START Records for this exercise
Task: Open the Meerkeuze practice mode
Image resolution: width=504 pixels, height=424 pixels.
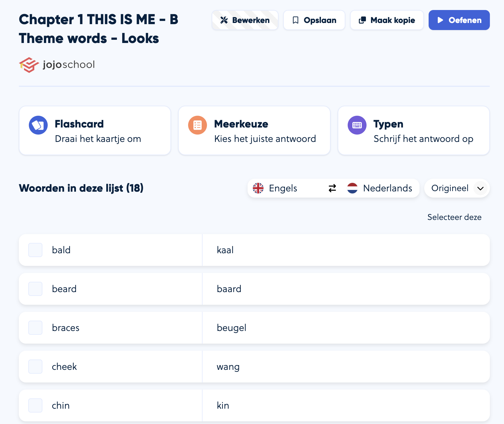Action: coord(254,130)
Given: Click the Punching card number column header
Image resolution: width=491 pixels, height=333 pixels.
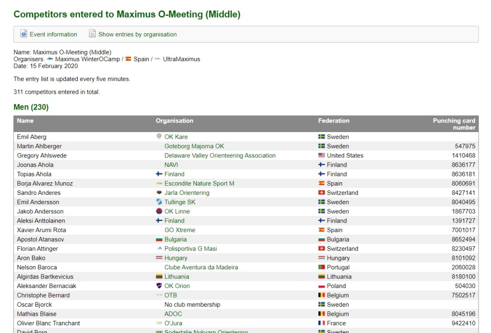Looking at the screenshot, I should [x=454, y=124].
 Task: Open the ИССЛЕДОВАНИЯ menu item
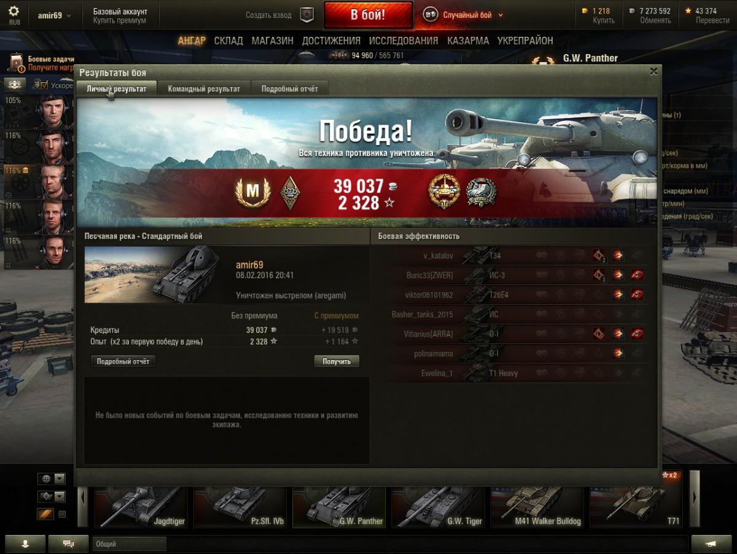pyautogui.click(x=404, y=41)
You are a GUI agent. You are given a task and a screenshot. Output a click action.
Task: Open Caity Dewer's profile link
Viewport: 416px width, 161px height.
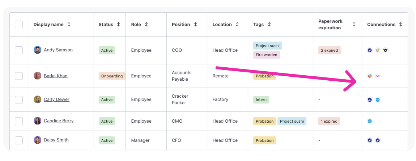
END Records for this exercise
START Records for this exercise
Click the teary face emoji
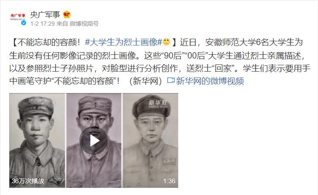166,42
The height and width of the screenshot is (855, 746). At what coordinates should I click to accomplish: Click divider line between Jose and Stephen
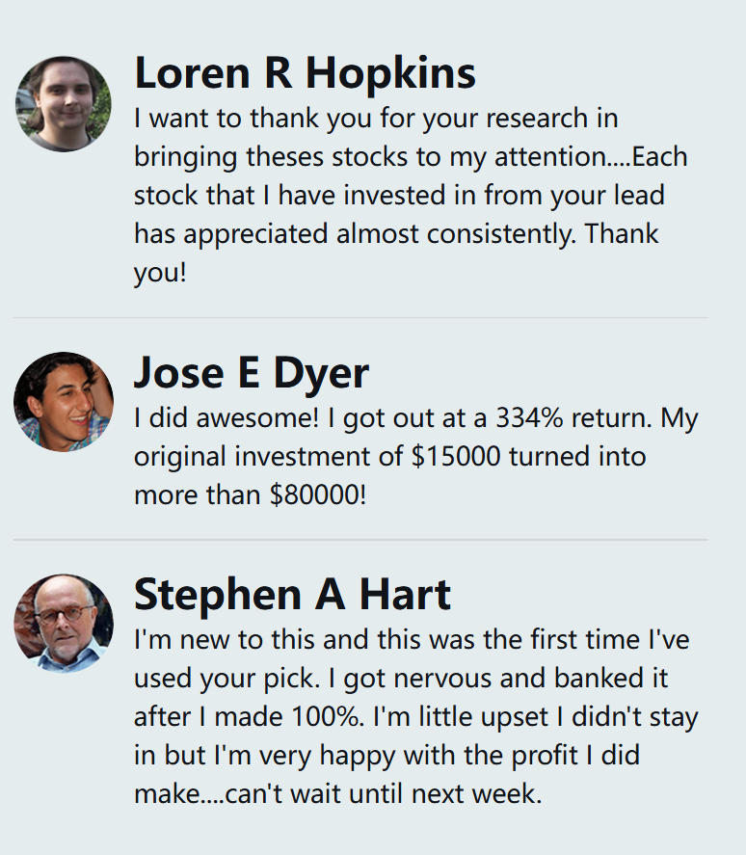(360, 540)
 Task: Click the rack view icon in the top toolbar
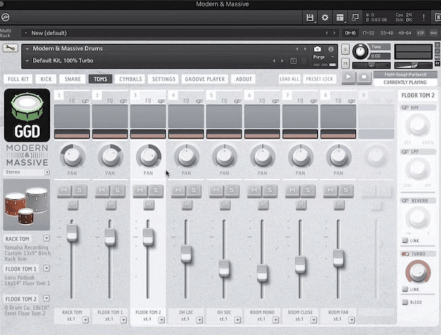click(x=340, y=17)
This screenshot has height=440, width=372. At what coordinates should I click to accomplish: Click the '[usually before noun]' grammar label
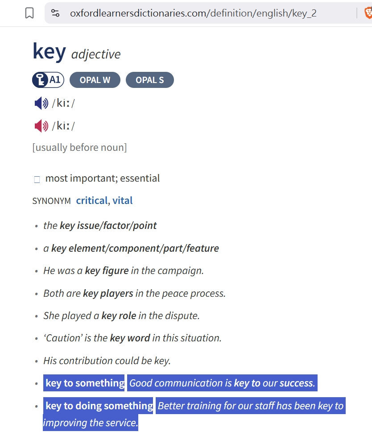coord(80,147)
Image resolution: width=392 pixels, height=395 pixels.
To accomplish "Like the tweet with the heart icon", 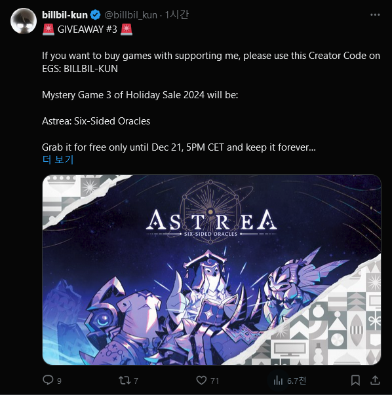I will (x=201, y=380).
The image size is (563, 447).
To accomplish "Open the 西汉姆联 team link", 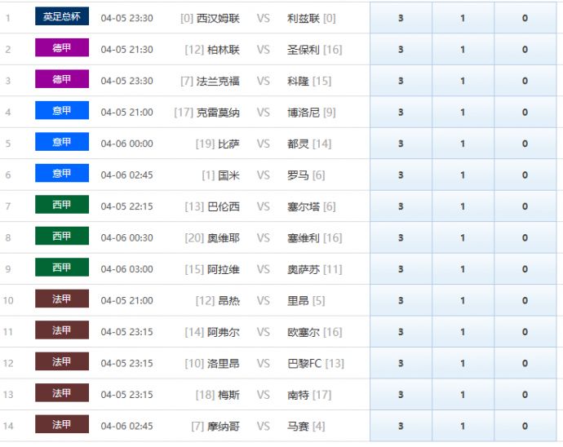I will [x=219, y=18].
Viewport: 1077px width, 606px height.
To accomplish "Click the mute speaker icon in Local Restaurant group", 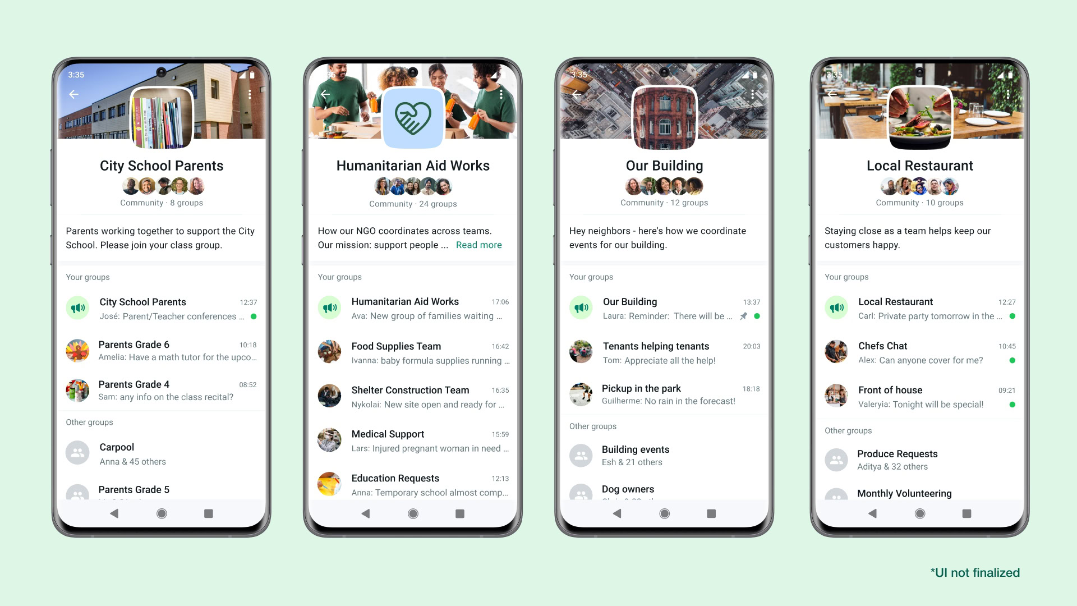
END Records for this exercise
START Records for this exercise
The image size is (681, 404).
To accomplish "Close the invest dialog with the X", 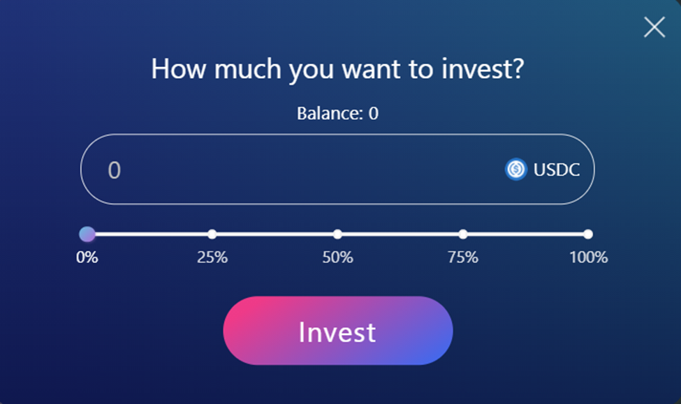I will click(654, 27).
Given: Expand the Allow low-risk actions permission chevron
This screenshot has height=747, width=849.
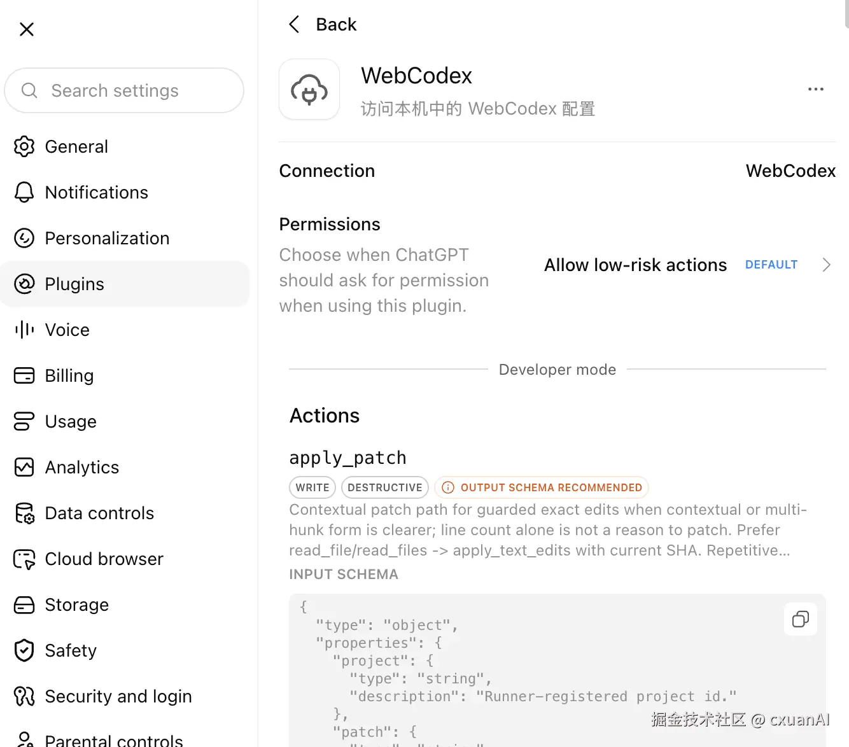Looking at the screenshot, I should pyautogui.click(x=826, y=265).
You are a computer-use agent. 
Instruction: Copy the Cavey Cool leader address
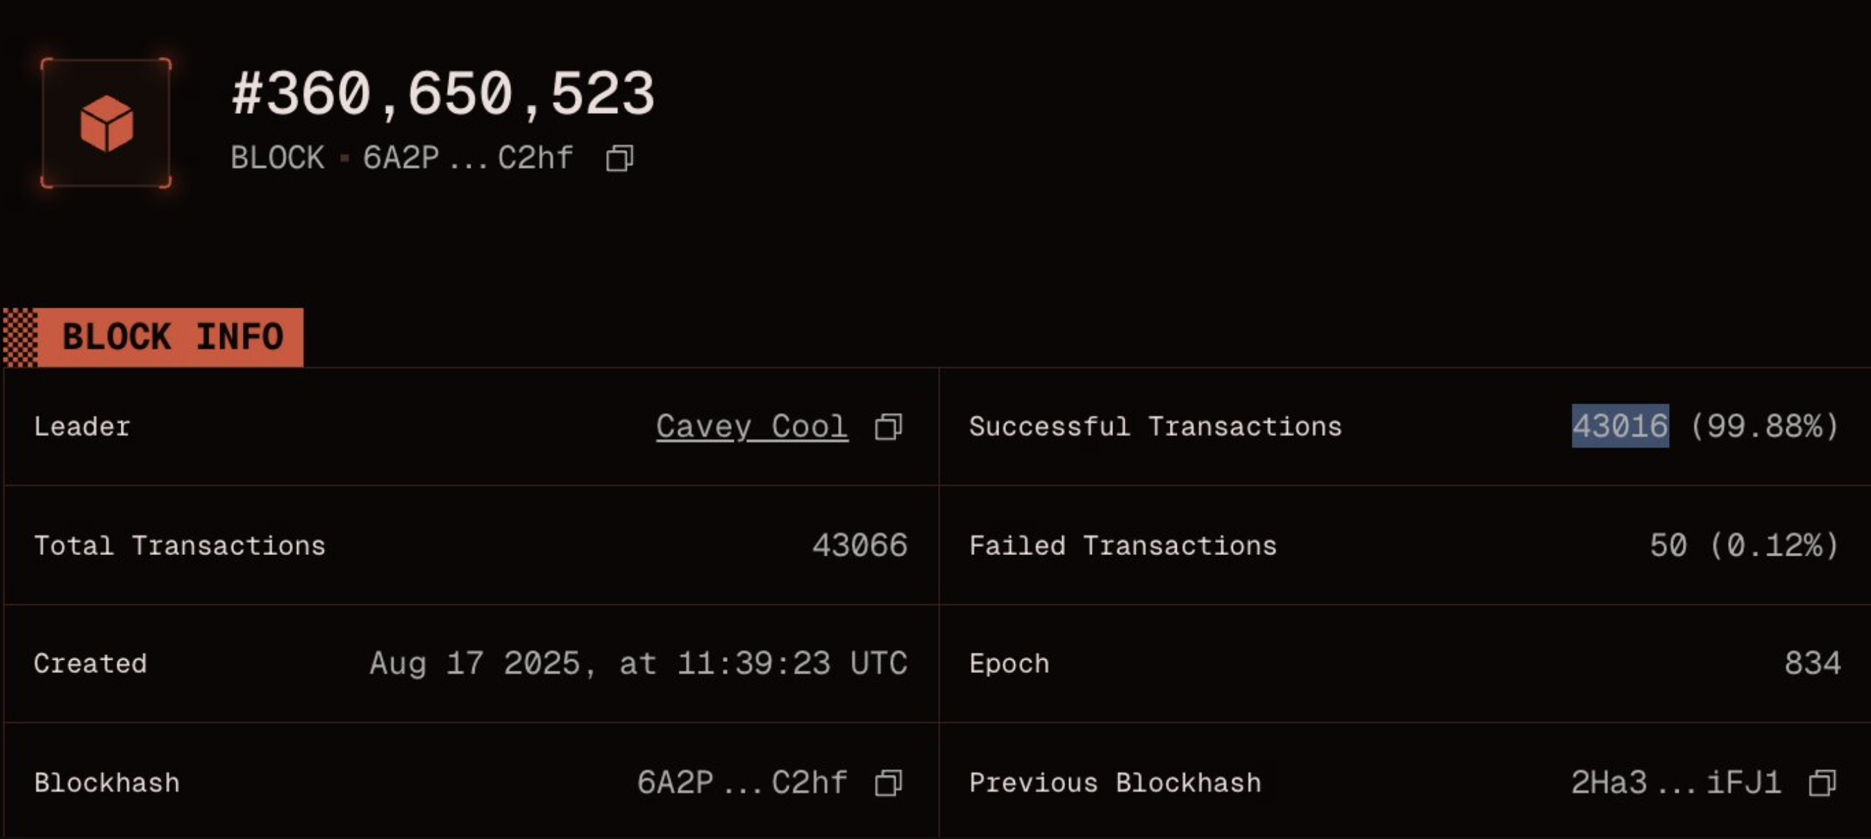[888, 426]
END Records for this exercise
Exactly the lines above, from the one containing "Task: Open the ИССЛЕДОВАНИЯ menu item" down to the one containing "Viewport: 416px width, 161px height.", are to be repeated, including both ends. Pictures are not part of the copy.

 Task: Open the ИССЛЕДОВАНИЯ menu item
pyautogui.click(x=404, y=41)
You are a GUI agent. You are given a task and a screenshot. Output a click action.
Task: Open Caity Dewer's profile link
Viewport: 416px width, 161px height.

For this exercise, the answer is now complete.